DESCRIPTION OF CAPITAL STOCK

Published on August 16, 1994


EXHIBIT 99

BARRETT BUSINESS SERVICES, INC.
DESCRIPTION OF CAPITAL STOCK

Barrett Business Services, Inc. (the "Company"), is
authorized to issue 500,000 shares of Preferred Stock, $.01 par
value, issuable in series and 20,500,000 shares of Common Stock,
$.01 par value.

Common Stock

Voting Rights. Shares of Common Stock are entitled to
one vote per share. Voting for directors is not cumulative. The
affirmative vote of a majority of the outstanding shares of the
voting capital stock of the Company is required for the removal
of a member of the Board of Directors.

Dividends. Holders of Common Stock are entitled to
dividends when, as and if declared by the Board of Directors out
of funds legally available therefor (subject to the rights of
holders of any preferred stock).

Liquidation Rights. Upon liquidation of the Company,
after payment or provision for all liabilities and payment of any
preferential amount in respect of Preferred Stock, holders of
Common Stock are entitled to receive liquidating distributions of
any remaining assets on a pro rata basis.

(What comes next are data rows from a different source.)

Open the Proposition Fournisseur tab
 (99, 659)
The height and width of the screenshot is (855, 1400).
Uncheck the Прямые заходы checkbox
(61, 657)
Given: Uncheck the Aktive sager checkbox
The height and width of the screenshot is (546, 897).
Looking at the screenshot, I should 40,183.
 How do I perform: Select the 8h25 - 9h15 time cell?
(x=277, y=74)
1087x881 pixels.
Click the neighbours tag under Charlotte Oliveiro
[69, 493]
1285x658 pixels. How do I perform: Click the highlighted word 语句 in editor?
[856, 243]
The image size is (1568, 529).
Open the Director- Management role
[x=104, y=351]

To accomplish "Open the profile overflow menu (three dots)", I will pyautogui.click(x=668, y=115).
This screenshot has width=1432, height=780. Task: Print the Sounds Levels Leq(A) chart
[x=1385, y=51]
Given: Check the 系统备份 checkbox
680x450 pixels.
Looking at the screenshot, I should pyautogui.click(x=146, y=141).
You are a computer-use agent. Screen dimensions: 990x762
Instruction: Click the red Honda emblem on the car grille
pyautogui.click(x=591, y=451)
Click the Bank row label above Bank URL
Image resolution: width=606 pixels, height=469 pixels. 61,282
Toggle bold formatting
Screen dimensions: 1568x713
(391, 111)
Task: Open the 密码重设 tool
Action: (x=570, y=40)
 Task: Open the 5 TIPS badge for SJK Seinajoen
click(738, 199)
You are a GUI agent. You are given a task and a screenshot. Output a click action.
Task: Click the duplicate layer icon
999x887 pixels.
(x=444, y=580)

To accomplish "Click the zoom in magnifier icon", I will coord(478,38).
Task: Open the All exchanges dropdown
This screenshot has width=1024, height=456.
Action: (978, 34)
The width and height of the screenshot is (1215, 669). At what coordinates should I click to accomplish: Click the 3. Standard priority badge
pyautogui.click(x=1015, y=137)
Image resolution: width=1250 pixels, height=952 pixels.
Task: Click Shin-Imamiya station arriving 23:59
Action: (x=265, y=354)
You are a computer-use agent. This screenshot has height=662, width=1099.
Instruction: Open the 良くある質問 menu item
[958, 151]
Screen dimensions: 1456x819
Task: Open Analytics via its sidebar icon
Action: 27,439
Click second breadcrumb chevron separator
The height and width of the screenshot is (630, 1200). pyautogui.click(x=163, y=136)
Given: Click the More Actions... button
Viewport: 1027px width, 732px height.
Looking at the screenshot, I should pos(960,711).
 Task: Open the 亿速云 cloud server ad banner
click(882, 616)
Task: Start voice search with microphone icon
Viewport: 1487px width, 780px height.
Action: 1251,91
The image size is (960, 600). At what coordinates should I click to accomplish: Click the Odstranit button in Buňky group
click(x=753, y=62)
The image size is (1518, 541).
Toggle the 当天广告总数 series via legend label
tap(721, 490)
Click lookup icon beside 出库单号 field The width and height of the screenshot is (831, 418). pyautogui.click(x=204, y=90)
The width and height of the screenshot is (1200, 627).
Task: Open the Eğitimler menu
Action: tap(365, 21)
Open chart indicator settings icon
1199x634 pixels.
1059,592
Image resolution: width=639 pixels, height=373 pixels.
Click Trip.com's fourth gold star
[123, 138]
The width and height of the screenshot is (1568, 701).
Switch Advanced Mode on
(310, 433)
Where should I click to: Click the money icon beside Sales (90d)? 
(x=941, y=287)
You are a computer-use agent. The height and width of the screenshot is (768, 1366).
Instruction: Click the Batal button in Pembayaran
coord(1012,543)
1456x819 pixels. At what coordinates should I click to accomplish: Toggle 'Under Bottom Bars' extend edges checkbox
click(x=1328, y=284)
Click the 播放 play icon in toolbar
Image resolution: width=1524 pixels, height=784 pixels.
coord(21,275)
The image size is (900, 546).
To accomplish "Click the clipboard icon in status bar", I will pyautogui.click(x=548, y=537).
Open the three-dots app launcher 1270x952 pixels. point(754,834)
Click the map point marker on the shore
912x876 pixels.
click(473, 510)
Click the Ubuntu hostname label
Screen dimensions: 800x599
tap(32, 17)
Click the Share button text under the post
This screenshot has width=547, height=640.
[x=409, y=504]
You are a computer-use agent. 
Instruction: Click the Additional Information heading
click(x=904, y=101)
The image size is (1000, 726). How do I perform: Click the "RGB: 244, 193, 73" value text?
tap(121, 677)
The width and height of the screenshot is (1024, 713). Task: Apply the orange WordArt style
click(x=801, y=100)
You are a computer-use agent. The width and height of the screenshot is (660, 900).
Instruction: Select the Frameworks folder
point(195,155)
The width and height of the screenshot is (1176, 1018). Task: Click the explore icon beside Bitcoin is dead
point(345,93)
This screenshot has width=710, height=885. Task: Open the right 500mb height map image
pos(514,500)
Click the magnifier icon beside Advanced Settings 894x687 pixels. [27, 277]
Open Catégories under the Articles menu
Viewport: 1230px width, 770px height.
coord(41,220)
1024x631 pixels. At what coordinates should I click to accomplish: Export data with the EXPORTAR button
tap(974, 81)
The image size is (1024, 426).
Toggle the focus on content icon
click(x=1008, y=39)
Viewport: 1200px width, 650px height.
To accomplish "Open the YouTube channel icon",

Other. Common Stock is not convertible into any other
class of security, is not entitled to the benefit of any sinking
fund provision and does not have any preemptive rights. All
outstanding shares of Common Stock are fully paid and
nonassessable.

Preferred Stock

The Board of Directors of the Company is authorized to
issue Preferred Stock in one or more series, and to determine the
preferences, conversion or other rights, voting powers,
restrictions, limitations as to dividends, qualifications, and
terms or conditions of redemption of each series without any vote
or action of the stockholders of the Company. The issuance of
Preferred Stock in certain circumstances may have the effect of
delaying or preventing a change in control of the Company. The
issuance of Preferred Stock with voting and conversion rights may
adversely affect the voting power of the holders of Common Stock.

Anti-Takeover Provisions

The Company's Charter and bylaws contain provisions that
may have the effect of discouraging, delaying or preventing a
change in control of the Company. Under these provisions,
(i) the Board of Directors has the authority to issue up to
500,000 shares of Preferred Stock, with such rights and
preferences, including voting rights, as it may establish,
without further approval by the Company's stockholders and
(ii) the power to adopt, alter or repeal the Company's bylaws is
vested solely in the Board of Directors.

Maryland Control Share and Business Combination Statutes

The Company is subject to the Maryland control share act
(the "Control Share Act"). Under the Control Share Act, a person
(an "Acquiring Person") who acquires voting stock in a
transaction (a "Control Share Acquisition") which results in its
holding voting power within specified ranges cannot vote the
shares it acquires in the Control Share Acquisition ("control
shares") unless voting rights are accorded to such control shares
by the holders of two-thirds of the outstanding voting shares,
excluding the Acquiring Person and the Company's officers and
inside directors. The term Acquiring Person is broadly defined
to include persons acting as a group.

An Acquiring Person may, but is not required to, submit
to the Company an "Acquiring Person Statement" which delineates
certain information about the Acquiring Person and its plans for
acquiring the Company's stock and request the Company to call a
special meeting of stockholders to act on the question of its
voting rights.

If an Acquiring Person Statement is not delivered to the
Company within ten days after a Control Share Acquisition or if
the control shares are not accorded voting rights, the Company
will have the right, subject to certain conditions, to redeem the
control shares at fair value determined without regard to the
absence of voting rights. If an Acquiring Person's control
shares are accorded voting rights and its shares represent a
majority or more of all voting power, all stockholders of the
Company, other than the Acquiring Person, will have the right to
receive "fair value" for their shares, which may not be less than
the highest price paid per share by the Acquiring Person for its
shares in the Control Share Acquisition.

The Company is also subject to the provisions of the
Maryland General Corporation Law limiting the ability of certain
Maryland corporations to engage in specified business
combinations. Subject to certain exceptions, such provisions
prohibit a Maryland corporation from engaging in a business
combination with a stockholder who, with its affiliates, owns 10%
or more of the corporation's voting stock (an "Interested
Stockholder") unless (i) the corporation's board of directors
recommends the combination, (ii) stockholders holding 80% of the
voting stock approve the business combination, and
(iii) stockholders holding two-thirds of the voting stock not
owned by the Interested Stockholder approve the business
combination. In addition, an Interested Stockholder may not
engage in a business combination with the corporation for a
period of five years following the date he becomes an Interested
Stockholder. "Business combination" is defined to include any
merger with, any transfer of assets to, the provision of
financial assistance to, and certain transactions involving the
issuance of shares to, the Interested Stockholder. These
provisions do not apply, however, to business combinations that
are approved or exempted by the corporation's board of directors
before the stockholder became an Interested Stockholder.